現在帝国第4軍を相手に持ちこたえているワーレン要塞ですら、ヘンツブルグ聖王国より派遣された増援部隊がいてこそ、ようやく均衡を保っている状態である。
少ない兵力をいかにして動かすかは、公国の尽きぬ命題であった。
「はて。悩むことがありましょうか」
地図を前に頭を抱える二人を他所に、それまで黙って聞いていた紅が不思議そうに首をこてりと傾けた。
「何か妙案が?」
すがるような視線を向けるエイベルに、紅は簡潔な答えを返す。
「敵の所在は明らかなのです。動く前に潰してしまえばよいのでは」
「それが出来るなら苦労は……」
「私が参ります。密偵との戦闘では物足りなかったので。もう少し動きたい気分だったのです」
エイベルの言葉を半ばで遮り、紅は席を立った。
「まさか、今から!?」
「はい。善は急げと申しますし」
「隊長、我々は……」
「遊撃隊は砦の防衛準備を手伝って差し上げて下さい。

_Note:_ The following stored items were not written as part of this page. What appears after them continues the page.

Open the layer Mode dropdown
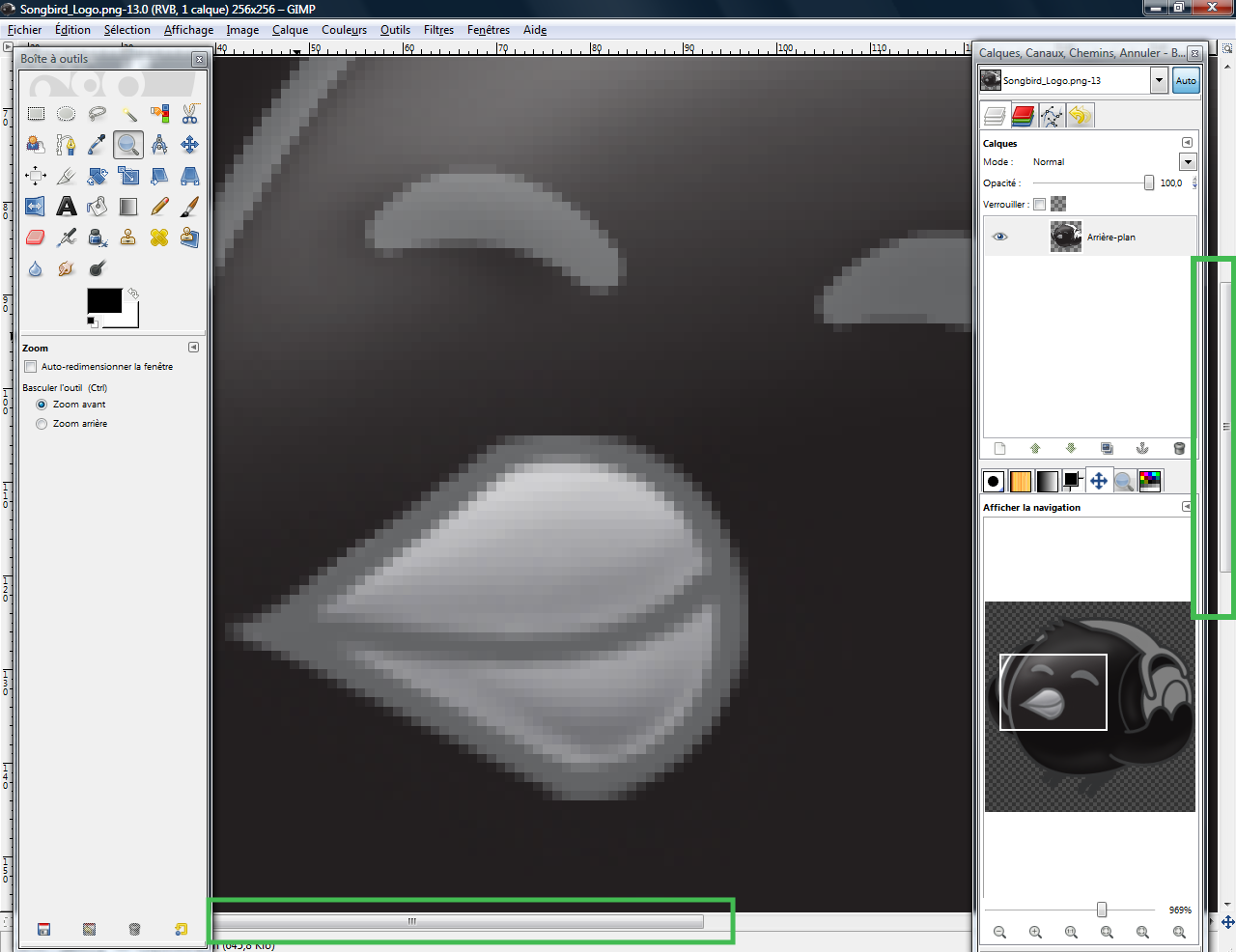pyautogui.click(x=1188, y=162)
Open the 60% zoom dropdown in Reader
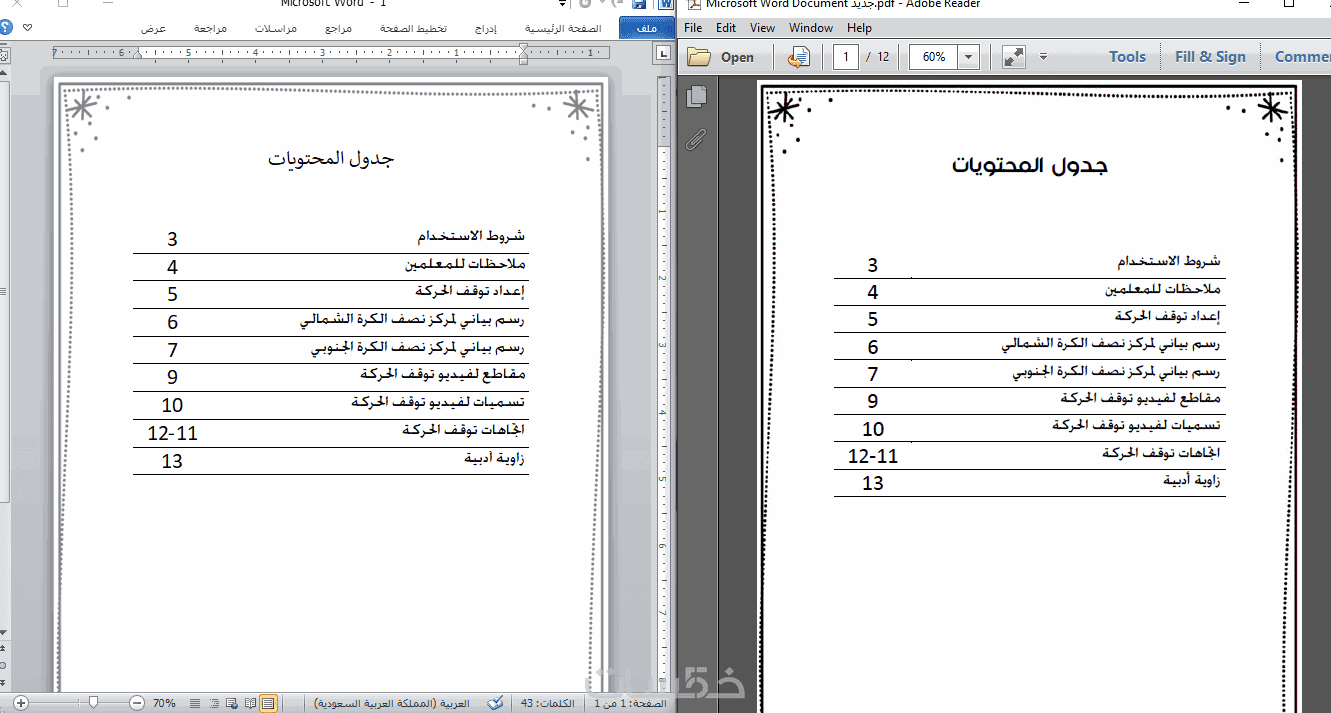This screenshot has height=713, width=1331. [x=968, y=57]
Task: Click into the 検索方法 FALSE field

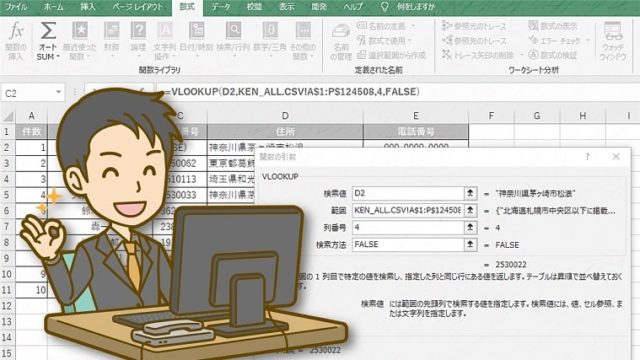Action: click(x=408, y=244)
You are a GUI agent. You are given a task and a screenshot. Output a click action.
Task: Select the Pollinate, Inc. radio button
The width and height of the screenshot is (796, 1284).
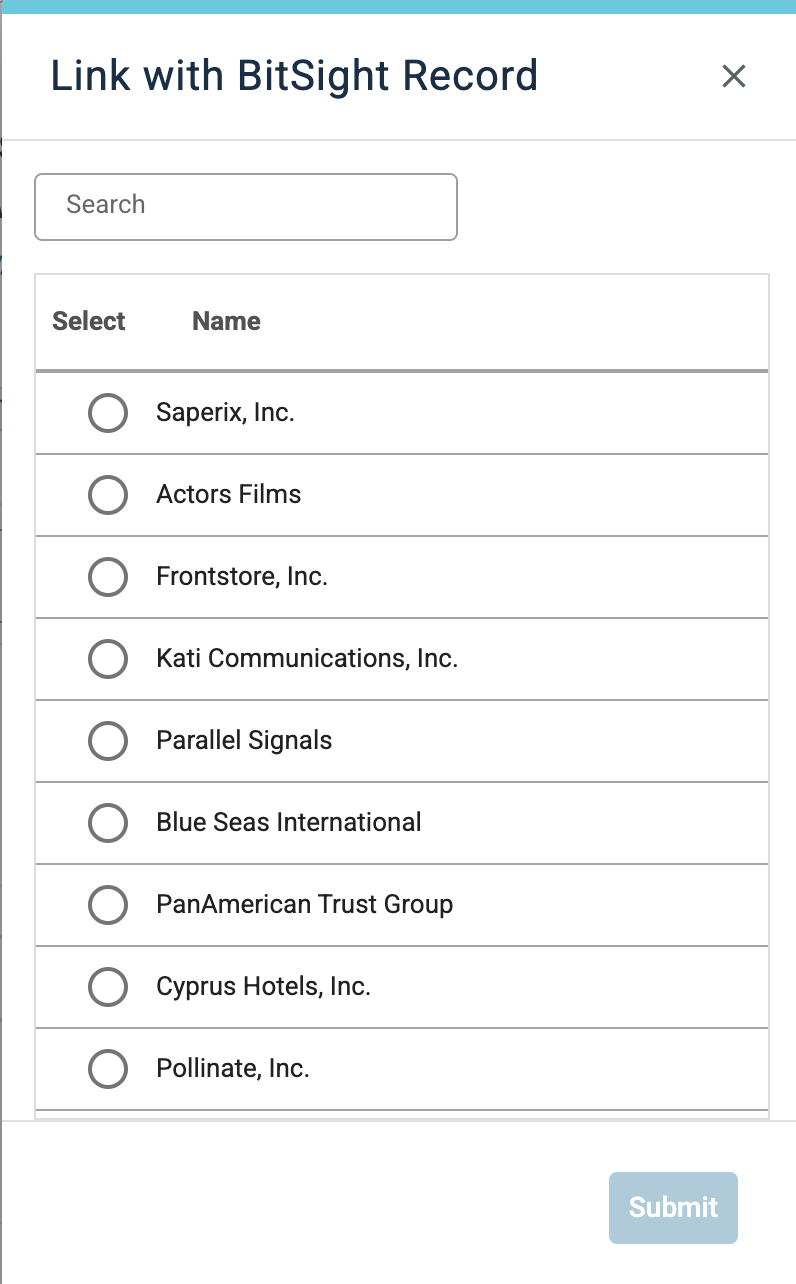(x=108, y=1069)
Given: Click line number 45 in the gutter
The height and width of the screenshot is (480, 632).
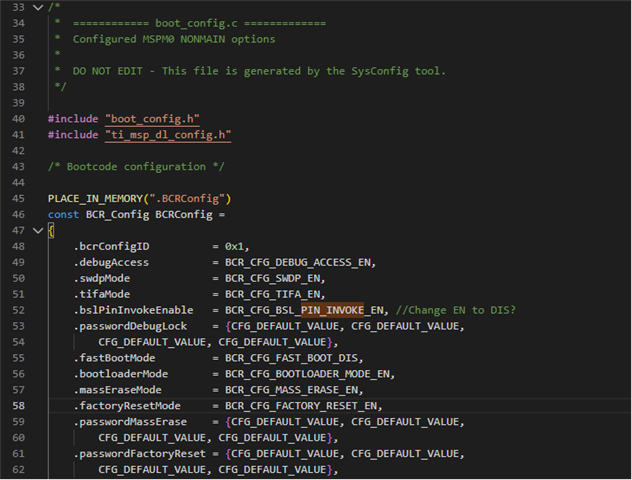Looking at the screenshot, I should [x=18, y=198].
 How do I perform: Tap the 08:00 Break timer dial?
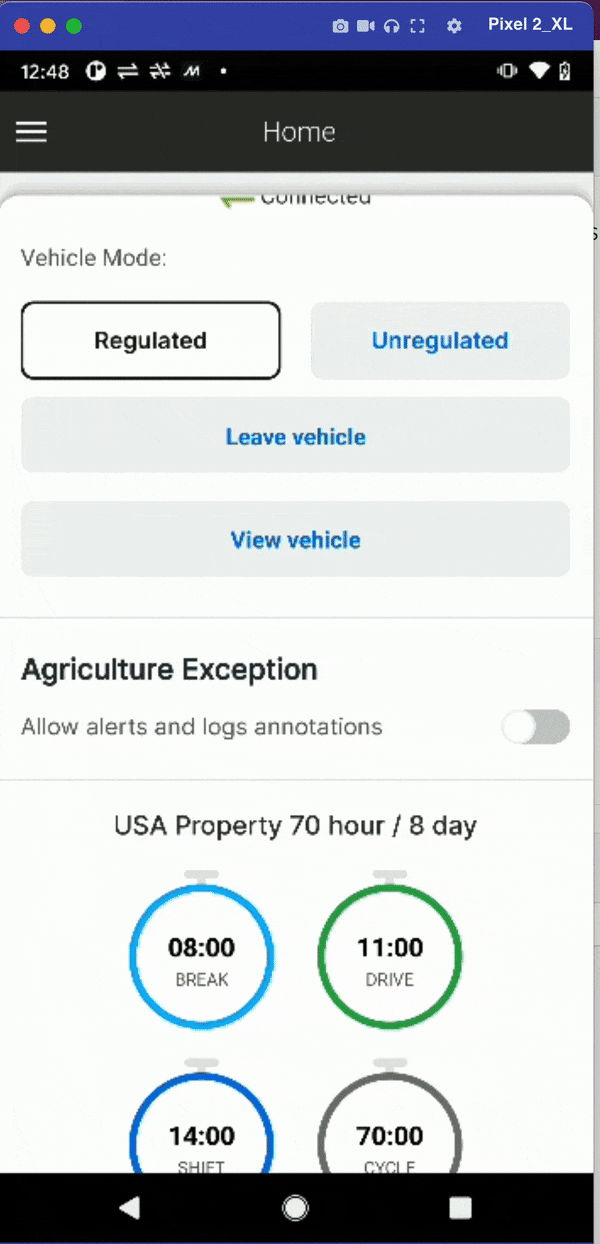202,958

無駄になるかも知れませんが」
エイベルとカティアの問いにぽんぽんと答えると、紅は執務室の窓をがらりと開け放った。
「待て待て! そこから出て行くつもりか!? 三階だぞ!? いや、それ以前に参謀本部の指示がまだ……!」
「また置いてきぼりですか!?」
「それでは、一番槍貰い受けます」
二人の制止も聞かず、紅は溌剌とした笑顔と共に、颯爽と窓から飛び出して行った。